--- INPUT RECORDS ---

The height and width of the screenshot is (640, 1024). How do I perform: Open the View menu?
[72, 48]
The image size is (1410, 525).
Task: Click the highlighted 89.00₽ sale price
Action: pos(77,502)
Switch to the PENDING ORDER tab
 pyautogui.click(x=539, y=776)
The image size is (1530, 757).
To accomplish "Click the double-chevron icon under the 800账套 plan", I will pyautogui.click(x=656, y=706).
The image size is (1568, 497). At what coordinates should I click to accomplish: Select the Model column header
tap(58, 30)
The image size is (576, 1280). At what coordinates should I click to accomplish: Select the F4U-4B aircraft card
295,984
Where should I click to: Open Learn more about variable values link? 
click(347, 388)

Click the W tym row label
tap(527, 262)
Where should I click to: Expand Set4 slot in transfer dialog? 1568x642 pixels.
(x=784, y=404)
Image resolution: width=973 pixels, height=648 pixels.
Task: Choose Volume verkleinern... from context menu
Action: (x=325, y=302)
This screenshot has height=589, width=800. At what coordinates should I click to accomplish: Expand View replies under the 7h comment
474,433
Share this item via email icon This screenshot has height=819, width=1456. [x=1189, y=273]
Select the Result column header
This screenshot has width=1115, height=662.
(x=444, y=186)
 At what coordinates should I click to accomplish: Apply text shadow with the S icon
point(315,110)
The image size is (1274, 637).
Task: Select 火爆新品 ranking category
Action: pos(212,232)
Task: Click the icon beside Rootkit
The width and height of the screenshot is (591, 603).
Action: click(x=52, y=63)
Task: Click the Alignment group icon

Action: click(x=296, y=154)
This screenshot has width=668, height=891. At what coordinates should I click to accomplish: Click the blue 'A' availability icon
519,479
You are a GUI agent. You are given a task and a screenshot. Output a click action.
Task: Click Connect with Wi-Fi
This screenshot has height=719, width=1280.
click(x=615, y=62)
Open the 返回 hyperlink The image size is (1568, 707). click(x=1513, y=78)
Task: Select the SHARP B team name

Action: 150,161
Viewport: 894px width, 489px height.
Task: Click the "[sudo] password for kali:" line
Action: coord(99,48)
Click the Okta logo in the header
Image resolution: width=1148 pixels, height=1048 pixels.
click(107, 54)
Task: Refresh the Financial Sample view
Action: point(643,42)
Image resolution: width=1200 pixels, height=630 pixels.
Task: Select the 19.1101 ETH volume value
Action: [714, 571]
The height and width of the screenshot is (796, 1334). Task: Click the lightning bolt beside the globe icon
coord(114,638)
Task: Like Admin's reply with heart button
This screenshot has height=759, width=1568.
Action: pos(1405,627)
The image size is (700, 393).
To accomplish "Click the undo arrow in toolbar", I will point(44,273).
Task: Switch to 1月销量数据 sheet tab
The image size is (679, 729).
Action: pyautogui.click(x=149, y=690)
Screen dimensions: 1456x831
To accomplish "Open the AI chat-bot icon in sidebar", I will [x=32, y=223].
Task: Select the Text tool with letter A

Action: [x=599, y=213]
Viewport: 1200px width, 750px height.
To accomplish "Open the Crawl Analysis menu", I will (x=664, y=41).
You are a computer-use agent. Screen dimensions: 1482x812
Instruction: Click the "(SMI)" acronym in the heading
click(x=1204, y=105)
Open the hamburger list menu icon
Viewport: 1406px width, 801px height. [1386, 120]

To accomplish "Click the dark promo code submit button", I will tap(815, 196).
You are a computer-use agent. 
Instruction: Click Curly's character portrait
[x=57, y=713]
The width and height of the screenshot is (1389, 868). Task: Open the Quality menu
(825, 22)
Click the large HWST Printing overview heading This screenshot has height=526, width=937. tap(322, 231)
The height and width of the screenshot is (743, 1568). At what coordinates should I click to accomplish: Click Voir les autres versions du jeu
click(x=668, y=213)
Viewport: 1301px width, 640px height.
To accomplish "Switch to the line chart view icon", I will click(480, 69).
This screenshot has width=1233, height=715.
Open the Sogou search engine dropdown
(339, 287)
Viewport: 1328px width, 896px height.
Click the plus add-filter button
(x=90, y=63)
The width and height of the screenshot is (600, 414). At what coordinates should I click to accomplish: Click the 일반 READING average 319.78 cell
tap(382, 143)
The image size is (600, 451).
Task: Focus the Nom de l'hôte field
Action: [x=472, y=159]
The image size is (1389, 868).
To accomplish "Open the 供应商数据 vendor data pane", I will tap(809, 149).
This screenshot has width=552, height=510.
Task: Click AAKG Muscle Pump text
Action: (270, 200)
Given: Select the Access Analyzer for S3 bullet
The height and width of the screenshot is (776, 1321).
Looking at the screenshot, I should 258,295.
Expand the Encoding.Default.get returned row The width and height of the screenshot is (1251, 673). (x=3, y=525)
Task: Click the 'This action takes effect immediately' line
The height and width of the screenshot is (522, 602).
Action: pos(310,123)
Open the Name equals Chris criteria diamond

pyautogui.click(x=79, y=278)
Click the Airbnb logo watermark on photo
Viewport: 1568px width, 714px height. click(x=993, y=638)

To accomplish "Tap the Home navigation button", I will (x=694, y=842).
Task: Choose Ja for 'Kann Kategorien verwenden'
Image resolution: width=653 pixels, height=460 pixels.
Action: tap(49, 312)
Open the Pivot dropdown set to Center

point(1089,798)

---

**WHAT THE EXERCISE ASKS:**
Take every line from the data that includes the word "dimensions".

**TASK SOLUTION:**
Screen dimensions: 1456x831
You are a computer-use agent. Screen dimensions: 1482x812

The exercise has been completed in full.